An automated algorithm for cell-level FISH dot counting

Abstract

Fluorescence in situ hybridization (FISH) dot counting is the process of enumerating chromosomal abnormalities in interphase cell nuclei. This process is widely used in many areas of biomedical research and diagnosis. We present a generic and fully automatic algorithm for cell-level counting of FISH dots in 2-D fluorescent images. Our proposed algorithm starts by segmenting cell nuclei in DAPI stained images using a 2-D wavelet based segmentation algorithm. Nuclei segmentation is followed by FISH dot detection and counting, which consists of three main steps. First, image pre-processing where median and top-hat filters are used to clean image noise, subtract background and enhance the contrast of the FISH dots. Second, FISH dot detection using a multi-level h-minima transform approach that accounts for the varying image contrast.
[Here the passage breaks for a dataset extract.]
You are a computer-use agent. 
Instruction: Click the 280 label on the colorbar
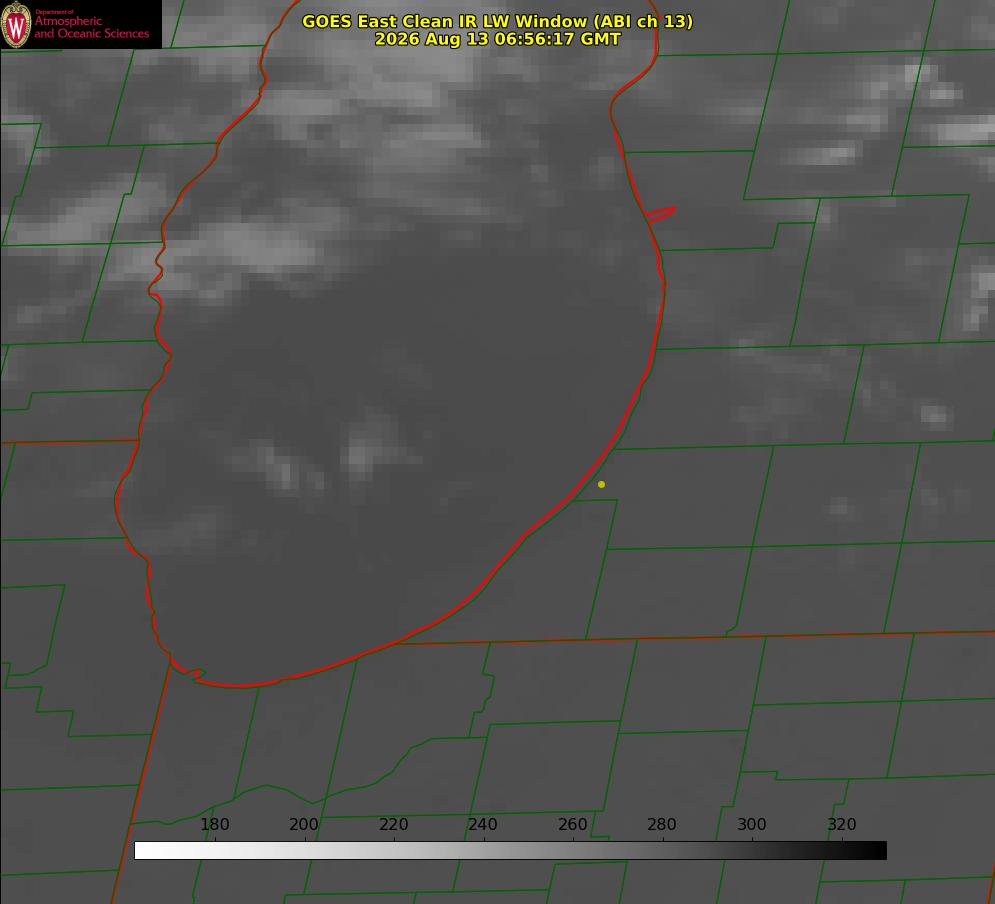click(x=662, y=824)
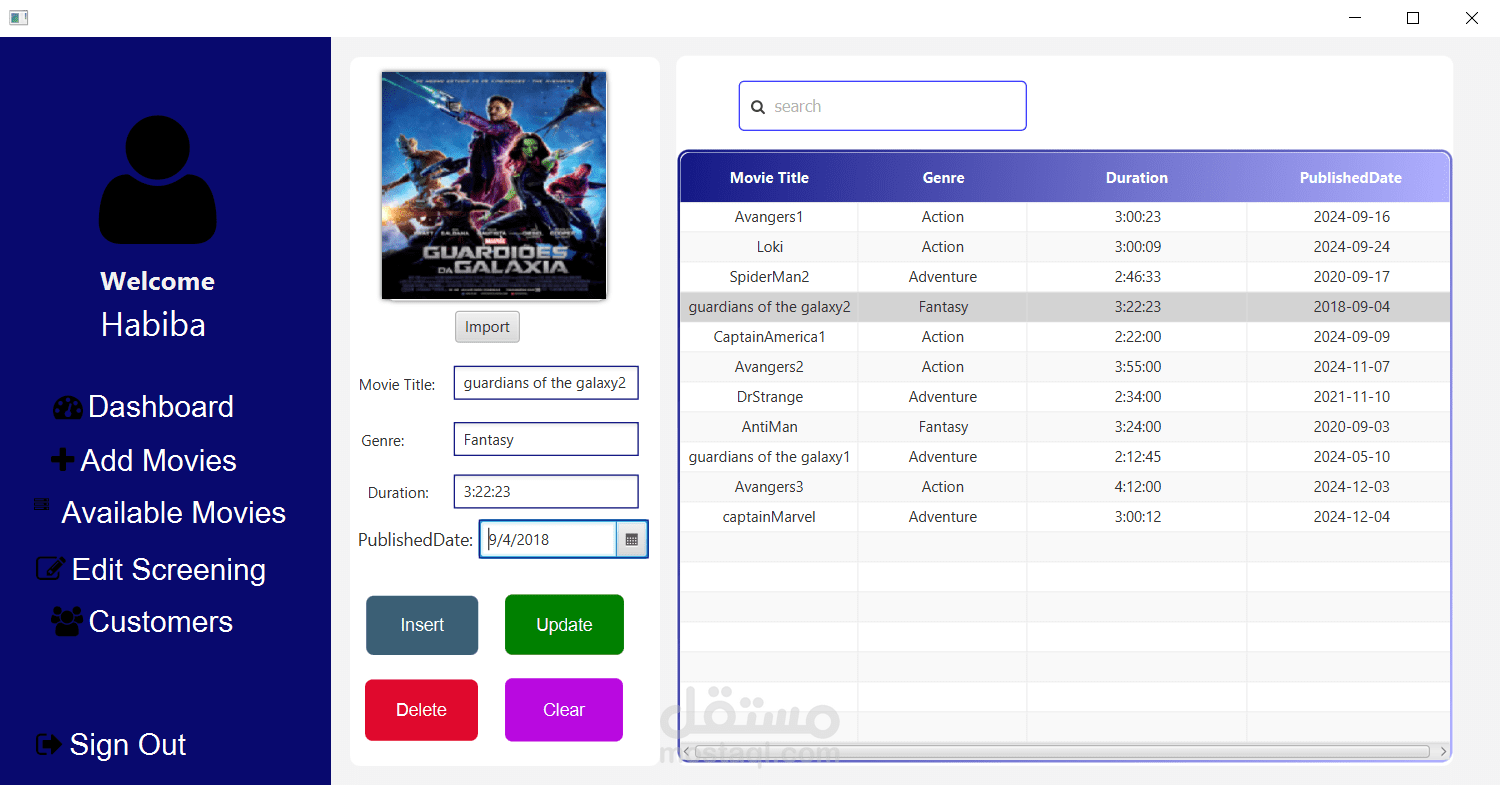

Third, FISH dot counting where clustered FISH dots are separated using a local maxima detection-based method followed by FISH dot size filtering based on constraints to account for large connected components of tightly-clustered dots. To quantitatively assess the performance of our proposed FISH dot counting algorithm, automatic counting results were compared to manual counts of 880 cells selected from 19 invasive ductal breast carcinoma samples exhibiting varying degrees of Human Epidermal Growth Factor Receptor 2 (HER2) expression. Cell-level dot counting accuracy was assessed using two metrics: cell classification agreement and dot-counting match. Our automatic results gave an overall cell-by-cell classification agreement of 88% and an overall accuracy of 81%.